The project aims at the development of vegetable flour obtained in particular from olive leaves, apple peel and inflorescences of the Carciofo, in order to use them as a basis for the production of dried pasta, which, precisely thanks to the presence of these vegetable sfarinates, can be called “functional food”, as it is characterized by additional effects that are normally not present in the seed flour alone. The idea is to analyze the flour, check the beneficial and healthy properties and to obtain, from the same, different types of pasta, food that enters widely and frequently in our diet and that meets the favor of the consumer for ease and simplicity of use in relation to the operations of manipulation, transportation and storage.
- To develop new flours with a high nutritional profile, rich in nutrients (lacking in semola flour) and that are characterized by a high concentration of bioactive substances useful for different physiopathological states.
- Vegetable flour, obtained from waste from the agri-food chain such as olive leaves, apple peels and inflorescences and leaves of Carciofo, is added to the hard wheat semola flour and used to form a paste in the production of the pasta.
- Add value to waste materials
- New products to be offered to the market
The project, having as its purpose the identification of various possible uses of vegetable flour obtained in particular, from olive leaf, apple peel and carcass inflorescence, from waste and by-products not used in the agro-food chain, proposes the economic valorisation of the latter and the application of the concept of circular economy in the sector in order to use them as a basis for the production of dried pasta. This need arises from the need to minimize the waste that occurs during the processing and cultivation phases in which, in fact, various productions remain unused or because, from the economic point of view, it is not appropriate to collect them, or because they do not meet the required aesthetic standards (criteri riguardanti forma, dimensione, colore del prodotto). In recent years, consumer demands in terms of food demand have changed significantly in that we no longer feel the need to eat to suppress appetite or to introduce the necessary nutrients, but we are witnessing, in particular, a growing need to consume foods that are capable of preventing diseases and improving physical and mental well-being. Generating a virtuous cooperation agriculture enterprise and research that imposes new production and commercial strategies. The choice to use waste and by-products lies, not only, in their composition in nutrients and bioactive substances, reusable both in the food sector and in emerging sectors such as the cosmetic and nutraceutical, but also, in the need to enhance the production of the Calabria territory.

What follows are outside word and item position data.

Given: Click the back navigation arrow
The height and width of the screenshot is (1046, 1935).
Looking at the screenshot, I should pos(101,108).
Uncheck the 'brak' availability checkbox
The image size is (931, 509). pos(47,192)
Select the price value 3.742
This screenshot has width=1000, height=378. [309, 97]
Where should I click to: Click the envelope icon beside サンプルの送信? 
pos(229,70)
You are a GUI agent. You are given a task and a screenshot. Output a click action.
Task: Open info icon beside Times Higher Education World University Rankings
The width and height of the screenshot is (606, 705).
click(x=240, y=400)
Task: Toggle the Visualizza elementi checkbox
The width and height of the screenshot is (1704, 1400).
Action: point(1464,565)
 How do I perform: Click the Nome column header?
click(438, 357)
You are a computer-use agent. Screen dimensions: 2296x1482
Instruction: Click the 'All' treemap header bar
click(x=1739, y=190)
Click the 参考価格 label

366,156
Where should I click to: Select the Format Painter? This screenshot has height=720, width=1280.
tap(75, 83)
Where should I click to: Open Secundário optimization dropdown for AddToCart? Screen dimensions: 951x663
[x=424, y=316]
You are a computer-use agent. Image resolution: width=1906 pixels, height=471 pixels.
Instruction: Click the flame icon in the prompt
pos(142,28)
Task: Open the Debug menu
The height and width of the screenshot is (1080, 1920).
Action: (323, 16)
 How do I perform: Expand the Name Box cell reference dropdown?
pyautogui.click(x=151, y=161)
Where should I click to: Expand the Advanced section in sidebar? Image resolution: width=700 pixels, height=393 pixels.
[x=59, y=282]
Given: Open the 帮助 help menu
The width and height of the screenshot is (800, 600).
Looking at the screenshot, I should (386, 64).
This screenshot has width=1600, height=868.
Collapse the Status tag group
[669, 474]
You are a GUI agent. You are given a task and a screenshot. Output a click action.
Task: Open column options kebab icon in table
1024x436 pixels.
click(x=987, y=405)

The final output is to develop new flours with a high nutritional profile, rich in
nutrients (lacking in harvest flour) and that are characterized by a high concentration of bioactive substances for the treatment of various diseases. The new flour, obtained from waste from the agro-food chain, as well as the olive leaves, apple peel and inflorescences and leaves of Carciofo, will be added to the disemola flour of hard wheat and used to form a pasture in the production of three types of functional pasta.Each flour will be added (in percentages defined following the bibliographic study) to the hard digrano semola flour and will undergo the various processing stages provided for by DPR 187/2001:
- paste, where the semola and flour are stained with very pure water;
- gramming, the stage in which the well-processed dough becomes homogeneous and elastic;
- trafillation, the paste is wrapped in molds that give the paste the desired format;
- pastorization (only for regional formats), pre-incubation where a surface drying of the paste takes place;
- drying in static dryers for about 20 hours, in order to a maximum humidity of 12.5% and, finally
- packaging in well-defined packaging and that will have a different coloring depending on the type of flour used for the production of the pasta.